Depuis quelques temps, le conflit de drones entre la Russie et l’Ukraine a atteint une échelle sans précédent. D’après une étude publiée en mai 2023 par un institut de réflexion britannique spécialisé dans les enjeux de défense, les Ukrainiens perdent environ 10 000 drones chaque mois sur le champ de bataille, soit plus de 300 par jour. Pour comparaison, l’armée française a légèrement plus de 3 000 drones dans ses stocks.
Ukrainiens et Russes emploient principalement des UAV (véhicule aérien sans pilote, en anglais) civils, économiques et largement disponibles. Ils servent à surveiller le champ de bataille et à diriger les troupes ou les frappes d’artillerie ; certains sont aussi adaptés pour transporter de petites charges explosives, qui sont ensuite larguées sur des tranchées ou des véhicules blindés.
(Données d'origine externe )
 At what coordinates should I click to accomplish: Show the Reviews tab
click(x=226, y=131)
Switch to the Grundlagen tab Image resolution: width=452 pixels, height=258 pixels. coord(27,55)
Les drones-kamikazes sont moins nombreux, mais jouent un rôle crucial. Ces UAV, équipés d’explosifs, sont déployés au-dessus des lignes de front sans mission prédéfinie. La Russie utilise des Lancet-3 locaux ainsi que des Shahed-136, fabriqués en Iran. Malgré l’absence d’une flotte militaire sérieuse, l’Ukraine provoque son adversaire avec des engins maritimes autonomes tels que de petits kayaks télécommandés et remplis d’explosifs (450 kg de TNT).
La signification des drones pour leurs tactiques est telle que l’Ukraine et la Russie ont mis en place des modalités pour approvisionner leurs forces à long terme. Ils le font non seulement en faisant l’acquisition en grande quantité de drones civils sur le marché, mais aussi en créant des capacités de production internes. L’industrie nationale ukrainienne, malgré un commencement hésitant au lancement de la guerre du Donbass il y a dix ans, a depuis lors gagné en force. Fin août, le ministre de la transformation numérique de l’Ukraine a révélé qu’une réplique du drone russe Lancet avait été conçue et serait prochainement lancée sous le nom de Peroun, le dieu slave de la foudre et des orages.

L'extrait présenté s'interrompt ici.